Kinect for Windows promotional image courtesy of Microsoft.com

The few bits of genuine news in Microsoft’s CES keynote on Monday all concerned Kinect, the company’s natural user interface sensor. CEO Steve Ballmer announced that 18 million devices had been sold since launch, either as standalone units or bundled with Xbox 360. A smattering of Xbox content deals with Fox and others, using Kinect as a selling point.

And finally, Kinect for Windows: a brand-new software development kit, developer program and PC-optimized hardware device launching February 1, designed to decisively push Kinect beyond gaming and media, precisely when companies like Samsung are charging behind the Xbox with gesture recognition for TV sets.

Shining a light on Kinect and pairing it with Windows shows that even with PC sales slumping, Microsoft’s future is bigger than the PC, at least as it’s been narrowly construed. It also shows that Microsoft is working towards integration of its far-flung products at a level higher than a common set of orthogonal Metro tiles. And with Kinect and Windows Phone 7 drawing raves, Microsoft’s on the verge of regaining a reputation for innovation, not just domination.

But make no mistake: this was almost entirely an accident. The push to bring the Kinect to the PC and create a developer community for the device came almost entirely outside and in spite of Microsoft. And by wrapping its arms around Kinect development, Microsoft isn’t simply embracing it or even asserting its ownership; it’s also breaking that development community into pieces.

How Kinect for Windows Works

Unveiling a new Kinect device specifically for Windows was a surprise. Developers have already been working with an official Microsoft beta SDK for Xbox Kinect units for non-commercial use on Windows machines since June, and unofficially using community-developed open-source drivers long before that.

━━━━━━━━

> _Tasks_
a – In the Kinect article, why was the unveiling of a new Kinect device made for Windows a surprise? Answer in one to three sentences.
b – Count the lines of the records below that contain the string "Select". Case counts. Reply with the number only.

━━━━━━━━

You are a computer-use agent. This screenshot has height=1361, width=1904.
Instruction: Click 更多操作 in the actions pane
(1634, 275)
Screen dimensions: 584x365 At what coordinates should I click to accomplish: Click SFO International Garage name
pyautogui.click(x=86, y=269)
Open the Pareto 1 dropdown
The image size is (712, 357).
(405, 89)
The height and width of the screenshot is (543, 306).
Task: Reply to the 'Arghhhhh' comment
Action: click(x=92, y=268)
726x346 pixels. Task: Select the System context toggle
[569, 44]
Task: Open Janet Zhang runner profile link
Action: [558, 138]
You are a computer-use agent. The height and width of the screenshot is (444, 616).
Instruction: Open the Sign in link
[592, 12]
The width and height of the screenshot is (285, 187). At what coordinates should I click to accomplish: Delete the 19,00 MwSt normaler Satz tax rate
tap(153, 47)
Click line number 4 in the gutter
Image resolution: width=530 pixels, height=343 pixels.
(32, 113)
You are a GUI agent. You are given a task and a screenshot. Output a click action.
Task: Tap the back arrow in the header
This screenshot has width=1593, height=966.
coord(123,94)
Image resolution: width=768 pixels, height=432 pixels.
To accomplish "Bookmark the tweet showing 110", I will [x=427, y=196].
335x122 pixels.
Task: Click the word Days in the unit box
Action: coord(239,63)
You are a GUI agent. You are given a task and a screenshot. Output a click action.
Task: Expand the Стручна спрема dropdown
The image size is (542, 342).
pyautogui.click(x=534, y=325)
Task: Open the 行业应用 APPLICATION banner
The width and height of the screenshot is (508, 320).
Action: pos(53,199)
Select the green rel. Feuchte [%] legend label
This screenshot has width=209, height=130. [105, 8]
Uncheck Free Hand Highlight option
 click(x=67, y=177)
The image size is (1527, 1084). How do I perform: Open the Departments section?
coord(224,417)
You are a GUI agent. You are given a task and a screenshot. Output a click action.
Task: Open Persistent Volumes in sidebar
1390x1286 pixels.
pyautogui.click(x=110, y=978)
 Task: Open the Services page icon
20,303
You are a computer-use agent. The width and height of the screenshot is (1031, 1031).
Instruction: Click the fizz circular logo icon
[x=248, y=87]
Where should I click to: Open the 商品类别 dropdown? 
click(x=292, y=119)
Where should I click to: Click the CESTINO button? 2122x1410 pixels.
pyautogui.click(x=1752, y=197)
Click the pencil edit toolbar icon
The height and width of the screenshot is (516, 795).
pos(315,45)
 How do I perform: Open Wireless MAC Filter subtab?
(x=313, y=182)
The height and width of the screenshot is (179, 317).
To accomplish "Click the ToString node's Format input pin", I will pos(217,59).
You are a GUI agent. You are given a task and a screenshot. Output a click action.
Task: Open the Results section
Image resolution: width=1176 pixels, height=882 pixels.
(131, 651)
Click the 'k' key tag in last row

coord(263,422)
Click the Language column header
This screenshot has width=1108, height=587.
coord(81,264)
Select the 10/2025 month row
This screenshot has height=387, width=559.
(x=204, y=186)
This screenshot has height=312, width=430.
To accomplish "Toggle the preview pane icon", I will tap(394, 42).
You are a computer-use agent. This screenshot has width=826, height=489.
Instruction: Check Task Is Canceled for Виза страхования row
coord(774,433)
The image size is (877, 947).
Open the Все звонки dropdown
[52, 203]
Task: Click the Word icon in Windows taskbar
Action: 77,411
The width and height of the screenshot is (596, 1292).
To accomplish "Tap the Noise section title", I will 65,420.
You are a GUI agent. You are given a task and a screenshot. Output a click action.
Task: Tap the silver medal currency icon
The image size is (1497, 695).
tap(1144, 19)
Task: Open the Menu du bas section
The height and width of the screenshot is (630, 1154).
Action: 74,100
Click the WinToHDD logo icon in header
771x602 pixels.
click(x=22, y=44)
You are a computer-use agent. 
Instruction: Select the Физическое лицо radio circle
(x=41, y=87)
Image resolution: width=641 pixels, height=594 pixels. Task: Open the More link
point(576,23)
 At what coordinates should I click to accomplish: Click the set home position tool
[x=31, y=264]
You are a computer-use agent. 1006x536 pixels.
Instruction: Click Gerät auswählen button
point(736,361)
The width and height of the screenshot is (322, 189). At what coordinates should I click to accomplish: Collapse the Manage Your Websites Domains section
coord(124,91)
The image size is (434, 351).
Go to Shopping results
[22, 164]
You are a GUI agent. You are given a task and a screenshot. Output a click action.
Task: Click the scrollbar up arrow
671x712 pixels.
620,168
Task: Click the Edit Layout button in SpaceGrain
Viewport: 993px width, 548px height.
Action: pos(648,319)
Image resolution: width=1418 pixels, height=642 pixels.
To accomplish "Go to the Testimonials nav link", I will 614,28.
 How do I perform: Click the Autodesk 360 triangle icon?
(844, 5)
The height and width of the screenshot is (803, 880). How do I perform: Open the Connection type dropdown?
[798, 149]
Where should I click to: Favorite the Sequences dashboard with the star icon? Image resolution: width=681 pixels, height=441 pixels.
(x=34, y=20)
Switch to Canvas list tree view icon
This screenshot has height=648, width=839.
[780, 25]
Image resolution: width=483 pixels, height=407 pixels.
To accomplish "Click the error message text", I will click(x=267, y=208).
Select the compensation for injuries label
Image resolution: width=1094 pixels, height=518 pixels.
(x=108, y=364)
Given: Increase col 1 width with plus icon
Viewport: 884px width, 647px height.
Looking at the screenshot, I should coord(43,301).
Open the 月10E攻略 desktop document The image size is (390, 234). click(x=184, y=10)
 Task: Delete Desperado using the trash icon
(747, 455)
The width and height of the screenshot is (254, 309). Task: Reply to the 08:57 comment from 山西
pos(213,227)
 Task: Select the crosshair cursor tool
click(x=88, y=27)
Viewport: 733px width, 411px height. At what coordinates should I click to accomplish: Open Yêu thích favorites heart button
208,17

━━━━━━━━

> _Written answers_
a – Developers were already using Xbox Kinect units on Windows machines. Since June they had an official Microsoft beta SDK for non-commercial use, and long before that they had unofficial open-source drivers developed by the community.

b – 6